▶ _Problem description_: Down to the last line, output the records below exactly.

▶ _Materials provided_:
=== Section Start ===
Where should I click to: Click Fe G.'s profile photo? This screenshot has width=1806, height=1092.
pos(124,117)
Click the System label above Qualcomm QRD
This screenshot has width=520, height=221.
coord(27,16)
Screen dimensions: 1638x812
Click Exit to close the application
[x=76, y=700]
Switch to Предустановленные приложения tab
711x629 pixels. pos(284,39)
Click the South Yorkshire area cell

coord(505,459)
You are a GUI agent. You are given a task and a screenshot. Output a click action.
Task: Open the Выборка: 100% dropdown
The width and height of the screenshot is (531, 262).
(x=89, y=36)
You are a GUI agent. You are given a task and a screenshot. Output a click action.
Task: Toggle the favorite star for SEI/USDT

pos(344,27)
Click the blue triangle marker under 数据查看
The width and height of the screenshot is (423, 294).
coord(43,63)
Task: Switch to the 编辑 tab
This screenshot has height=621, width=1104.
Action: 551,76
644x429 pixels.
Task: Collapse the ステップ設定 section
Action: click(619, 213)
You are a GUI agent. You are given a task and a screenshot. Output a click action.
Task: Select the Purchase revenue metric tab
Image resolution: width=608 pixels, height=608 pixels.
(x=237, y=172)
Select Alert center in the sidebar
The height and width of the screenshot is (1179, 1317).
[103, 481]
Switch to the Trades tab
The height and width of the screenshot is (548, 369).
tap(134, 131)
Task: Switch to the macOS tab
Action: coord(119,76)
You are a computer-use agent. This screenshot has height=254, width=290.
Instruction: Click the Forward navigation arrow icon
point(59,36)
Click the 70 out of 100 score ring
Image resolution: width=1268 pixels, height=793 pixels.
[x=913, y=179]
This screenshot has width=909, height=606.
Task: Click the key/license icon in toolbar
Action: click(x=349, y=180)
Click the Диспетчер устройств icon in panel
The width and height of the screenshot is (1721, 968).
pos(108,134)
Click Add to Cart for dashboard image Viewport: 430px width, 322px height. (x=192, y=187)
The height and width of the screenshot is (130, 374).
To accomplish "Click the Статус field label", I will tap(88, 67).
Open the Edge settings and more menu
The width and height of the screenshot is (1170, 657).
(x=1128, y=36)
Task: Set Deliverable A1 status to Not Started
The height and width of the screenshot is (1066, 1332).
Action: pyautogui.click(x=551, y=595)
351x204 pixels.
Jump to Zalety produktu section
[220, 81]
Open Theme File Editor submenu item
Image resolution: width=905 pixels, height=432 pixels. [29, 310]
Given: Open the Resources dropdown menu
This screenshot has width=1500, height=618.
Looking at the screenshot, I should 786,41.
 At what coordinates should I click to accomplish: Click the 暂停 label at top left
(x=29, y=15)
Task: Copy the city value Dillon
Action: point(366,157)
=== Section End ===
▶ _Answer to the problem_:
Where should I click to: Click Fe G.'s profile photo? This screenshot has width=1806, height=1092.
pos(124,117)
Click the System label above Qualcomm QRD
This screenshot has width=520, height=221.
coord(27,16)
Screen dimensions: 1638x812
Click Exit to close the application
[x=76, y=700]
Switch to Предустановленные приложения tab
711x629 pixels. pos(284,39)
Click the South Yorkshire area cell

coord(505,459)
You are a GUI agent. You are given a task and a screenshot. Output a click action.
Task: Open the Выборка: 100% dropdown
The width and height of the screenshot is (531, 262).
(x=89, y=36)
You are a GUI agent. You are given a task and a screenshot. Output a click action.
Task: Toggle the favorite star for SEI/USDT

pos(344,27)
Click the blue triangle marker under 数据查看
The width and height of the screenshot is (423, 294).
coord(43,63)
Task: Switch to the 编辑 tab
This screenshot has height=621, width=1104.
Action: 551,76
644x429 pixels.
Task: Collapse the ステップ設定 section
Action: click(619, 213)
You are a GUI agent. You are given a task and a screenshot. Output a click action.
Task: Select the Purchase revenue metric tab
Image resolution: width=608 pixels, height=608 pixels.
(x=237, y=172)
Select Alert center in the sidebar
The height and width of the screenshot is (1179, 1317).
[103, 481]
Switch to the Trades tab
The height and width of the screenshot is (548, 369).
tap(134, 131)
Task: Switch to the macOS tab
Action: coord(119,76)
You are a computer-use agent. This screenshot has height=254, width=290.
Instruction: Click the Forward navigation arrow icon
point(59,36)
Click the 70 out of 100 score ring
Image resolution: width=1268 pixels, height=793 pixels.
[x=913, y=179]
This screenshot has width=909, height=606.
Task: Click the key/license icon in toolbar
Action: click(x=349, y=180)
Click the Диспетчер устройств icon in panel
The width and height of the screenshot is (1721, 968).
pos(108,134)
Click Add to Cart for dashboard image Viewport: 430px width, 322px height. (x=192, y=187)
The height and width of the screenshot is (130, 374).
To accomplish "Click the Статус field label", I will tap(88, 67).
Open the Edge settings and more menu
The width and height of the screenshot is (1170, 657).
(x=1128, y=36)
Task: Set Deliverable A1 status to Not Started
The height and width of the screenshot is (1066, 1332).
Action: pyautogui.click(x=551, y=595)
351x204 pixels.
Jump to Zalety produktu section
[220, 81]
Open Theme File Editor submenu item
Image resolution: width=905 pixels, height=432 pixels. [29, 310]
Given: Open the Resources dropdown menu
This screenshot has width=1500, height=618.
Looking at the screenshot, I should 786,41.
 At what coordinates should I click to accomplish: Click the 暂停 label at top left
(x=29, y=15)
Task: Copy the city value Dillon
Action: point(366,157)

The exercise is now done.